O produtor cinematográfico italiano Fulvio Lucisano morreu nesta terça-feira (18), aos 98 anos, em Roma. Considerado um dos nomes históricos da indústria audiovisual do país, ele teve uma trajetória marcada pela produção de filmes populares e obras de destaque do cinema italiano.
A morte foi comunicada pela filha, Paola, em uma publicação nas redes sociais. “Descanse em paz, papai”, escreveu ela. Paola e a irmã, Federica, também seguiram carreira na indústria cinematográfica.
Carreira começou no Instituto Luce
Nascido em Roma, em 1928, Lucisano iniciou sua trajetória profissional no final da década de 1940, no Instituto Luce, onde trabalhou na produção de documentários.
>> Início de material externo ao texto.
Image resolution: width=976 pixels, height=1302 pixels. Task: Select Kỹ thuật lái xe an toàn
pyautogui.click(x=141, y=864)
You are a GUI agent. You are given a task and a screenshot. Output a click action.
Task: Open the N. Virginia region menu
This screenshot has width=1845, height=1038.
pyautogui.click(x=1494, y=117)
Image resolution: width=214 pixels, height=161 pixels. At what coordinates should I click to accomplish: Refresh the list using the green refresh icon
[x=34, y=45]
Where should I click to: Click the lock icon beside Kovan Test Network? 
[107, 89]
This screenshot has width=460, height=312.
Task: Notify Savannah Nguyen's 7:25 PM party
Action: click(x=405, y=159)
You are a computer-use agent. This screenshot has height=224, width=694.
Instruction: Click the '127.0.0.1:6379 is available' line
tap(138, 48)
A experiência inicial no setor audiovisual serviu de base para uma carreira que posteriormente o levaria a ocupar uma posição de destaque entre os produtores italianos.
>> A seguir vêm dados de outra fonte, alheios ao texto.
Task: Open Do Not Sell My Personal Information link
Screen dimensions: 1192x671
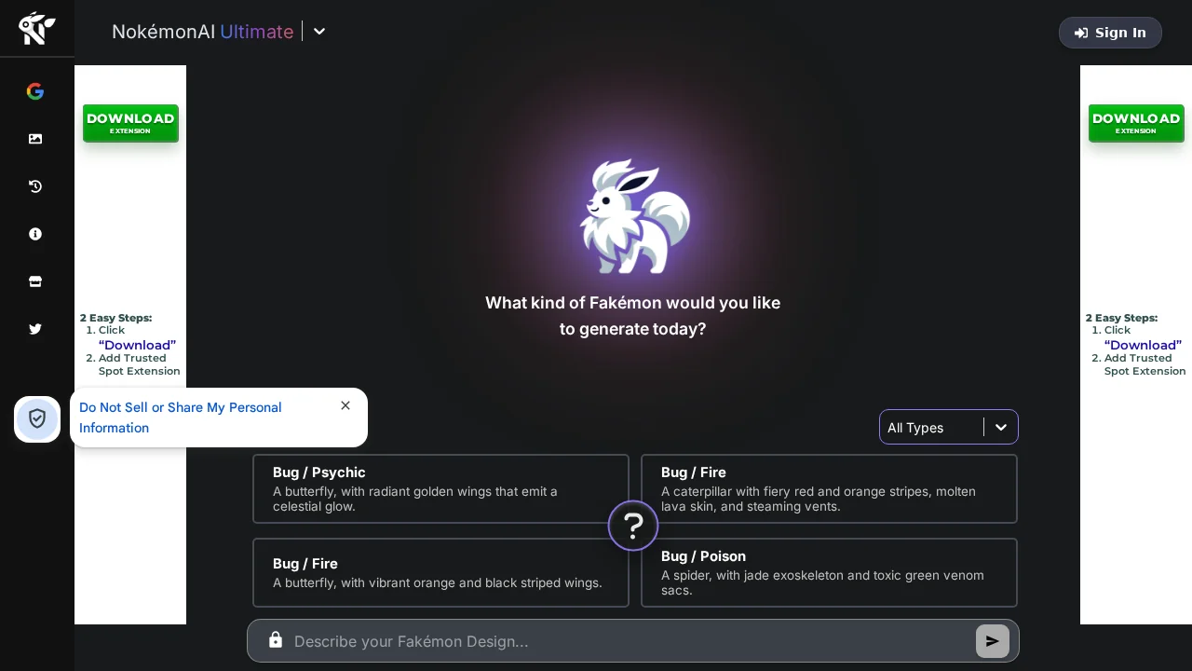Action: [180, 418]
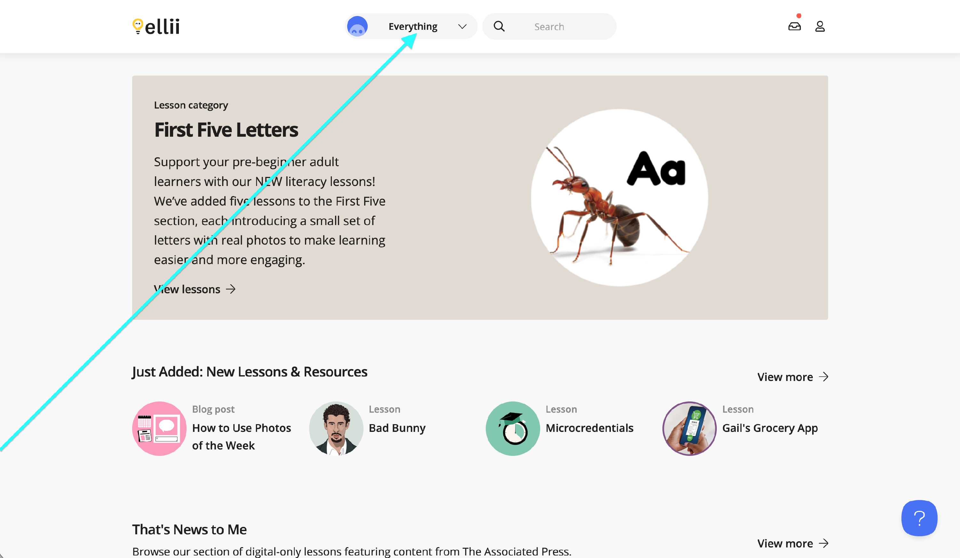Open the First Five Letters heading
Viewport: 960px width, 558px height.
[226, 130]
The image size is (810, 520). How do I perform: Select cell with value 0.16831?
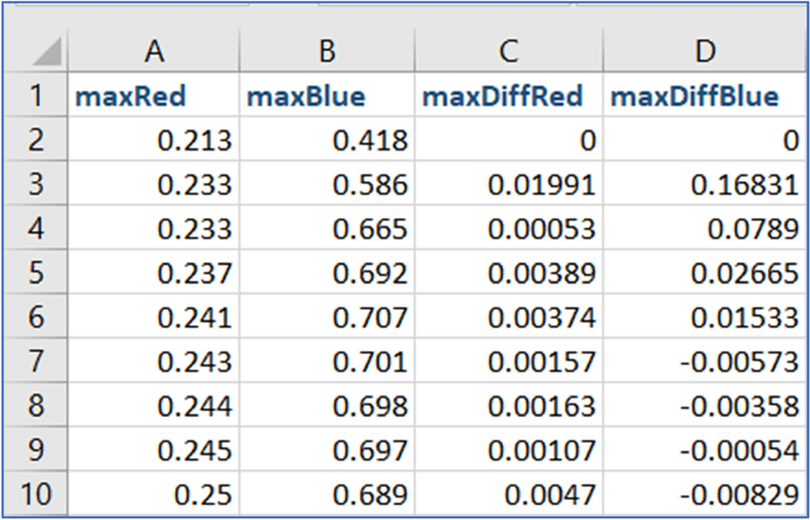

Em 1958, Lucisano fundou a Italian International Film (IIF), empresa que passou a atuar tanto na produção quanto na distribuição cinematográfica.
A produtora teve papel importante no desenvolvimento do cinema italiano, trabalhando com diferentes gêneros e cineastas ao longo das décadas.
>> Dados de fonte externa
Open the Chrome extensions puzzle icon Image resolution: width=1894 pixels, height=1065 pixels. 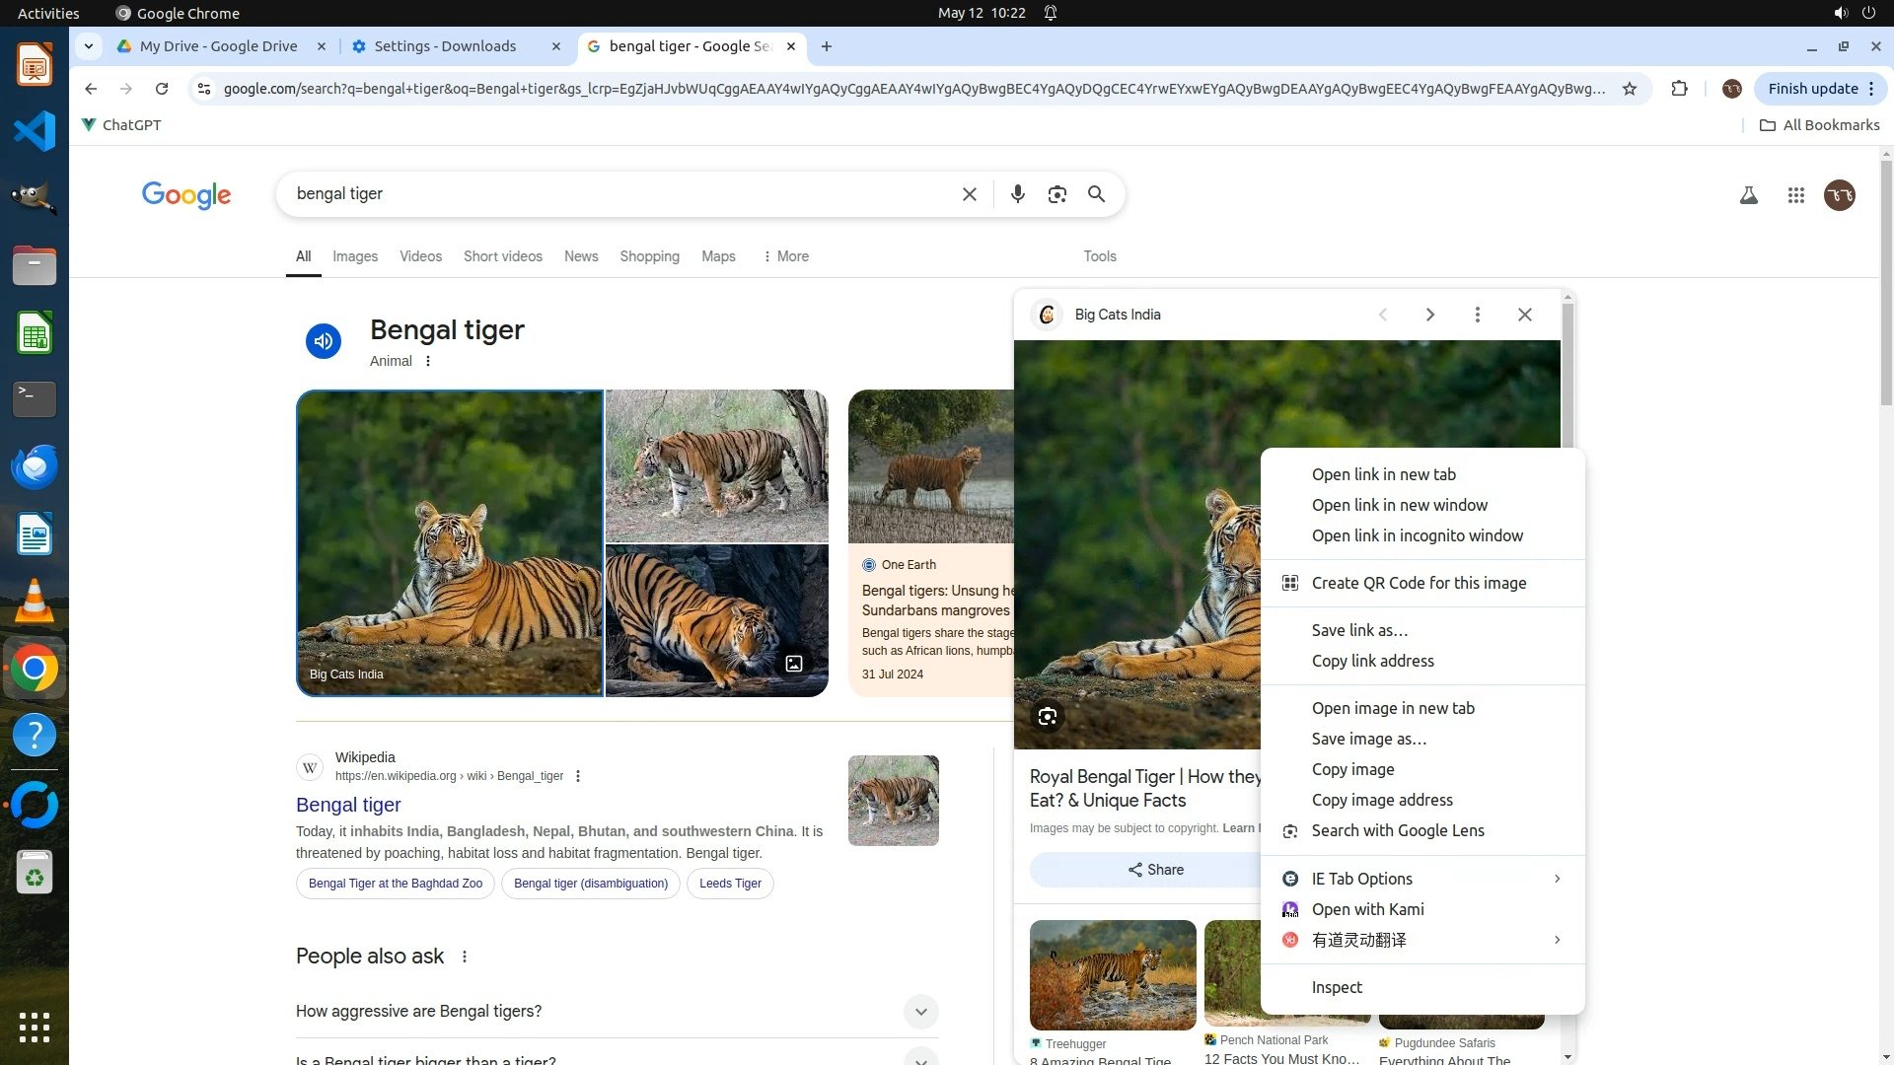(1679, 89)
Produtor participou de filmes de destaque
Ao longo de sua carreira, Fulvio Lucisano esteve envolvido em diversos projetos que marcaram o cinema italiano.
Entre os filmes produzidos por ele estão “Ricomincio da tre”, de Massimo Troisi, “Notte prima degli esami”, dirigido por Fausto Brizzi, e “Ninfa Plebea”, de Lina Wertmüller.
A atuação do produtor atravessou diferentes períodos da indústria cinematográfica italiana, acompanhando transformações tanto no público quanto nos modelos de produção e distribuição.
Além da atividade como produtor, Lucisano também ocupou posições institucionais ligadas ao setor audiovisual.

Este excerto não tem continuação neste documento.